I'm trying to figure out if I need to get mine a friend or two. 
He's seems alright so far, but hasn't been as colorful as I think he should be...possible signs of stress from being alone? He brightens up when he's eating. He isn't being "bullied" exactly. He is the biggest cichlid in the tank, but the others don't pick on him. Sometimes they chase him from the food, but allow him to come back and eat. No nipped fins though.


----------



## vince0 (Sep 7, 2008)

I have five of these right now. I keep them in a 35 gallon tank. They were fine with each other until they spawned. I now have two females guarding eggs about 6 inches from each other, with a sorry looking male. Poor guy should have thought about what he was doing instead of getting involved in a three way. The other two should probaly be pulled form the tank. The two "pregnant" females are spending their time flaring at each other.

pics!










if you look on the bottom right, you can faintly see the second set of eggs on the dark log.



















FTS










Hope this helps?


----------



## lauren_101 (Mar 21, 2012)

Well, I guess that helps a little.

But do you *need* to keep them in groups?

And since you can tell the gender of yours, is it difficult to tell the gender of them? At what age is it more apparent(if at all)?


----------



## lauren_101 (Mar 21, 2012)

Here are some pictures of the one I have......he seems a lot darker than yours (but he has brightened up since he's been in the tank for awhile now, these were from the day I put him in the tank)




























*His nipped fins were from the tankmates at the shop I got him from, his fins have healed now.*

Or is he not a Rainbow cichlid....? o_o He's about two inches I'd say. Maybe 2 1/2.

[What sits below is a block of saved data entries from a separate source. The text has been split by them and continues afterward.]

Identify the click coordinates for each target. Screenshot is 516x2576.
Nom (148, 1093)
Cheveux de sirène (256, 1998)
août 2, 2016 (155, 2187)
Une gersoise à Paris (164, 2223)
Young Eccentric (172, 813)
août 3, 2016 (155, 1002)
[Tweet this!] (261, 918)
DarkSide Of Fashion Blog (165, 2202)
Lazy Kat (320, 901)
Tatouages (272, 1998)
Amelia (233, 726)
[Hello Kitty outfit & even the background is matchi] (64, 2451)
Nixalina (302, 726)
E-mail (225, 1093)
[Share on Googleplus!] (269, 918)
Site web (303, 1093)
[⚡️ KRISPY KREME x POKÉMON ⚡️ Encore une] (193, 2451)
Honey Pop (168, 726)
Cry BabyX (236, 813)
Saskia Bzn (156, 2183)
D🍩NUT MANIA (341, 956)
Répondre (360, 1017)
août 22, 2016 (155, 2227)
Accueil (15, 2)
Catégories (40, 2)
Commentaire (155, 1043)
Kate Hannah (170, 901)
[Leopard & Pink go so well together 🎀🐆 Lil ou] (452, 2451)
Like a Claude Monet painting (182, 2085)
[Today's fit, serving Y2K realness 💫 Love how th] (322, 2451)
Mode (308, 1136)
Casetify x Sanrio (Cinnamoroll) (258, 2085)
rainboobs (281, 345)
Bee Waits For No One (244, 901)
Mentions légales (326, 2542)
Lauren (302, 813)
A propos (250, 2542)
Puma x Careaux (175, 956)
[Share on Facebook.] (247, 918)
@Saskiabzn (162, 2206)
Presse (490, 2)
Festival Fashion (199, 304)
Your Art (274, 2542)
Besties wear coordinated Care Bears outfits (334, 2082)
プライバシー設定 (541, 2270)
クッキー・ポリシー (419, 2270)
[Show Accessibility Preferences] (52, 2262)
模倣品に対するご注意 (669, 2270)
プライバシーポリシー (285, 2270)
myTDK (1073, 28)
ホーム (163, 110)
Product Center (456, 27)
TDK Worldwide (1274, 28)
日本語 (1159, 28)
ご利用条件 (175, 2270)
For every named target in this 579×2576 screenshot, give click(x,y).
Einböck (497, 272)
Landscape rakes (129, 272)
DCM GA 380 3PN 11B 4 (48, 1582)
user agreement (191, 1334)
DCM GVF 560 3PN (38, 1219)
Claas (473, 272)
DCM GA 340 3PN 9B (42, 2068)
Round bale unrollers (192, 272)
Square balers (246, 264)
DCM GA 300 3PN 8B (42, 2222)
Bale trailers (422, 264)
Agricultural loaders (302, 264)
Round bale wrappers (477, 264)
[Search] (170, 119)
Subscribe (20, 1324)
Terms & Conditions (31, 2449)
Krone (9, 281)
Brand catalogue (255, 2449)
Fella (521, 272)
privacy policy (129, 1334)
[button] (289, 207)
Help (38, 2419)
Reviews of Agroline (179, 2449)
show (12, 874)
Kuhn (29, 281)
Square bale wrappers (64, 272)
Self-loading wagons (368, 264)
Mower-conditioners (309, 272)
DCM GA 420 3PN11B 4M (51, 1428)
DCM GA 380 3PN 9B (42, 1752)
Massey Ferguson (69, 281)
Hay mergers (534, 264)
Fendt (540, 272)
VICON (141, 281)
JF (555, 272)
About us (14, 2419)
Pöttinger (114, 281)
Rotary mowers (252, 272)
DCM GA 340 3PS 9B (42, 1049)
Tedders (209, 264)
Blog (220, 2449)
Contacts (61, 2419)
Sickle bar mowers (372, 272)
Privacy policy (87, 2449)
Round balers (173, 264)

He still isn't nearly as bright as yours. Maybe he is stressing from being alone.
I'd like to say he was brighter when I got him from the fish store, but I don't remember really. The glass had some algae on it.


----------



## GOSKN5 (Feb 23, 2011)

any updated shots?

I think it is a rainbow, just a small stressed out one from the shop... any pics since he has settled into your tank?

they do not require groups, but like a lot of fish they might show better colors when others are in the tank...

what size tank and what are the tankmates? If you have room get another one or two and let them pair off...


----------



## lauren_101 (Mar 21, 2012)

I'll see if I can get some other pictures of him later. He has brightened up though, especially his top half(it's more orange than yellow though). But that could be normal...from looking at some pictures online of them.

110 gallon - 3 gouramis, 1 EBJD, 1 green severum, 1 small salvini. And some Giant Danios I got and decided I didn't like...so I'm trying to get rid of them. Might have to get a gourami out, there's another one the bigger two are picking on again. started with 4, they stressed one already to death I'm pretty sure.

Everybody in the tank is young still. Lots of caves, and holey rock. Plants for eating, moss, and algae covers rocks.

Thinking about getting another. But I'd prefer to have a some of the same gender (if males don't mind other males...and females are okay with other females...) I don't really want to try breeding anybody yet. If there was any fights because of a breeding pair in the tank I currently have nowhere else to put the bullied.

So on that note, 
Is it easy to sex juvenile rainbow cichlids? Would better pictures help?


----------